◆ **Data records**:
BEGIN
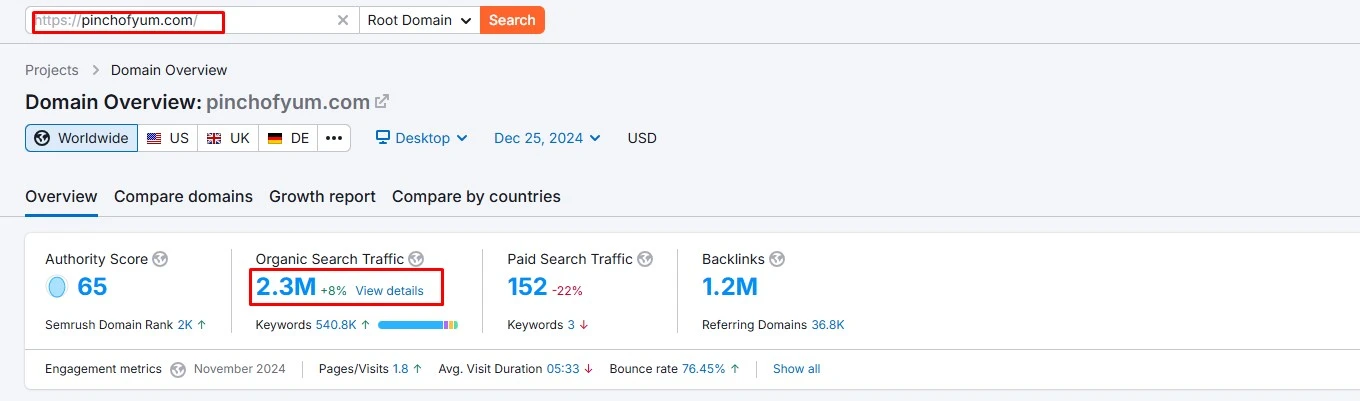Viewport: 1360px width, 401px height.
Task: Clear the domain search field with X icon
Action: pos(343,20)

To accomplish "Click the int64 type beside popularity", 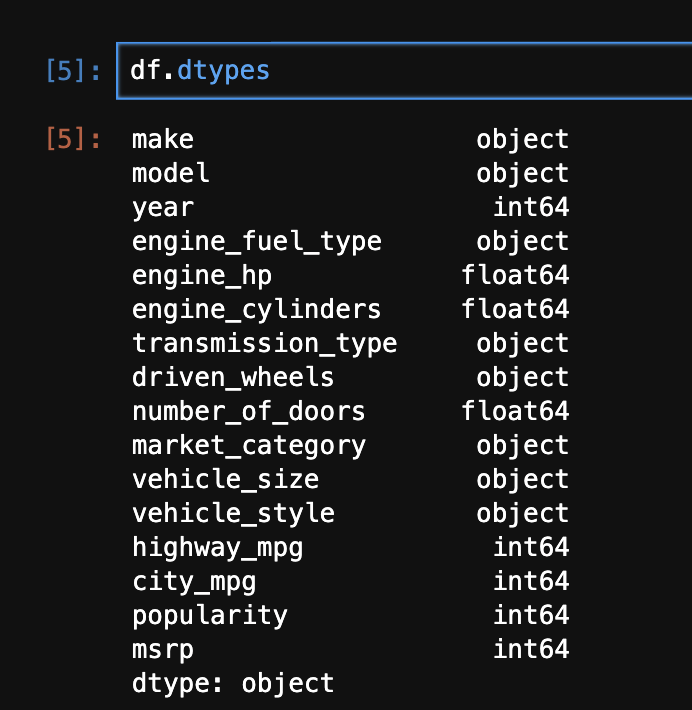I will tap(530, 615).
END
BEGIN
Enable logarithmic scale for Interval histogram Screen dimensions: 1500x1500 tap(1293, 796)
END
BEGIN
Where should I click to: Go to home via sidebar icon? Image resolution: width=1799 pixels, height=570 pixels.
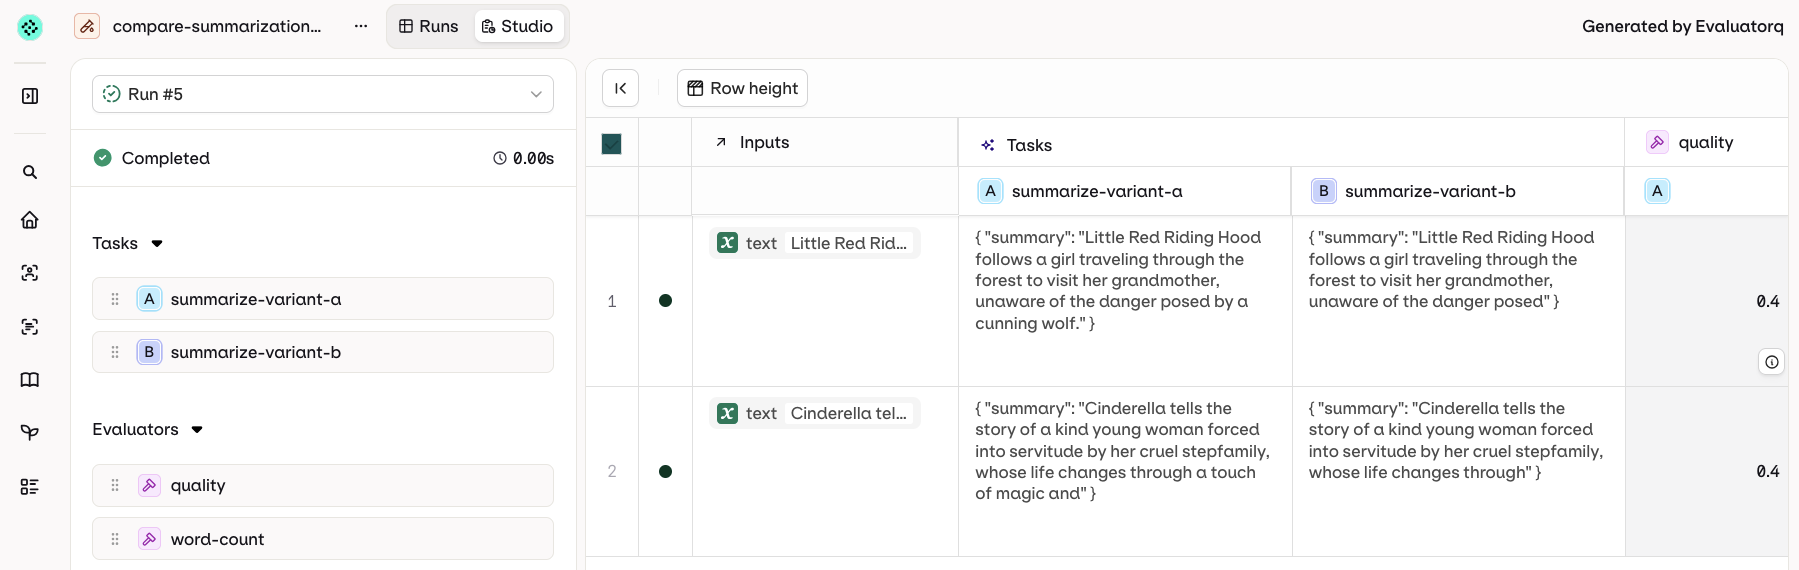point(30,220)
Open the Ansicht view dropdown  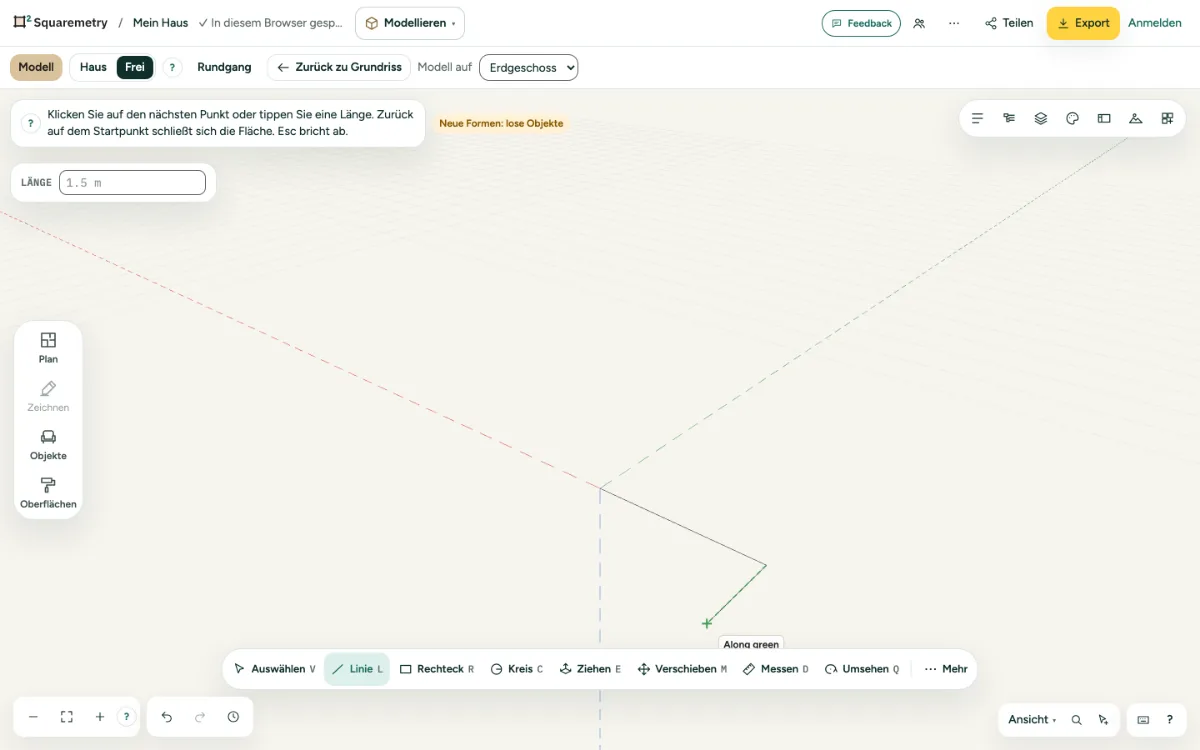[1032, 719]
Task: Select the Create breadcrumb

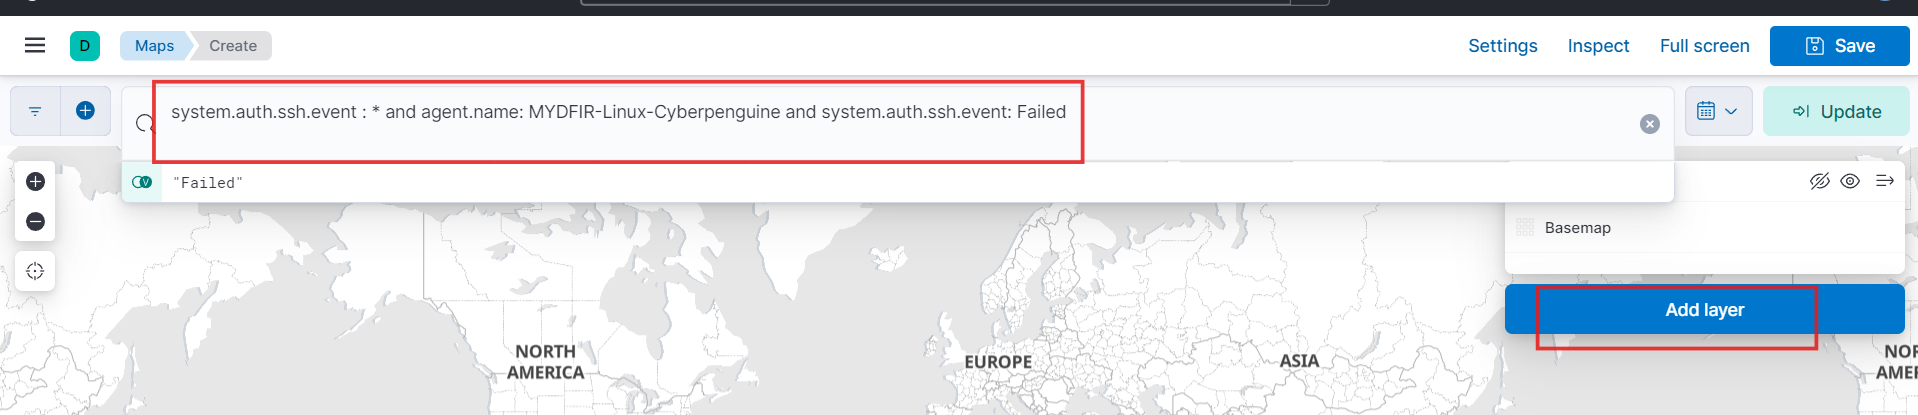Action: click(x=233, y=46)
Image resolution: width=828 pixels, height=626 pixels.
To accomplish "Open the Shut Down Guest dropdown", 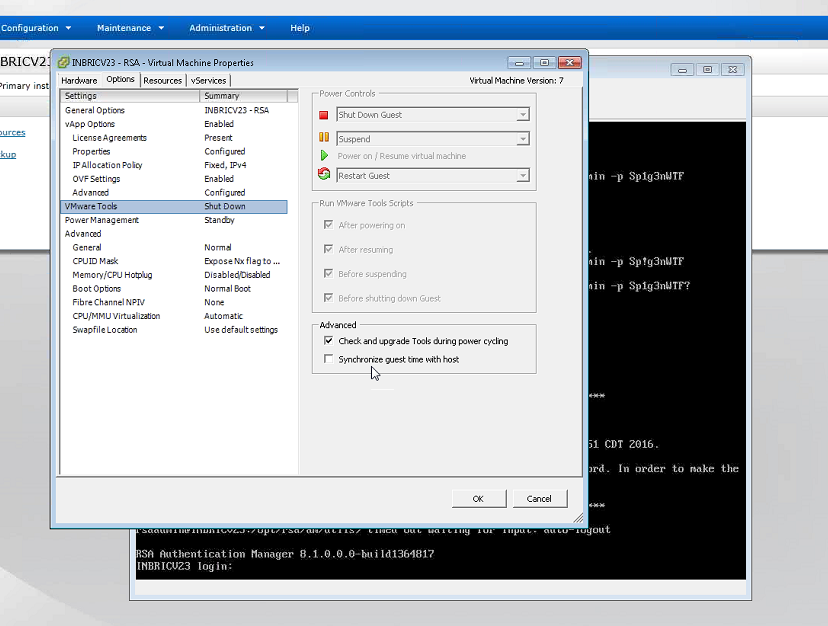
END
◆ **What you will do**: Print exactly the lines above that run from the one with "Task: Select the Create breadcrumb" to the one with "the Shut Down", both included. No pictures.

◆ **Written solution**:
Task: Select the Create breadcrumb

Action: click(x=233, y=46)
Image resolution: width=828 pixels, height=626 pixels.
To accomplish "Open the Shut Down Guest dropdown", 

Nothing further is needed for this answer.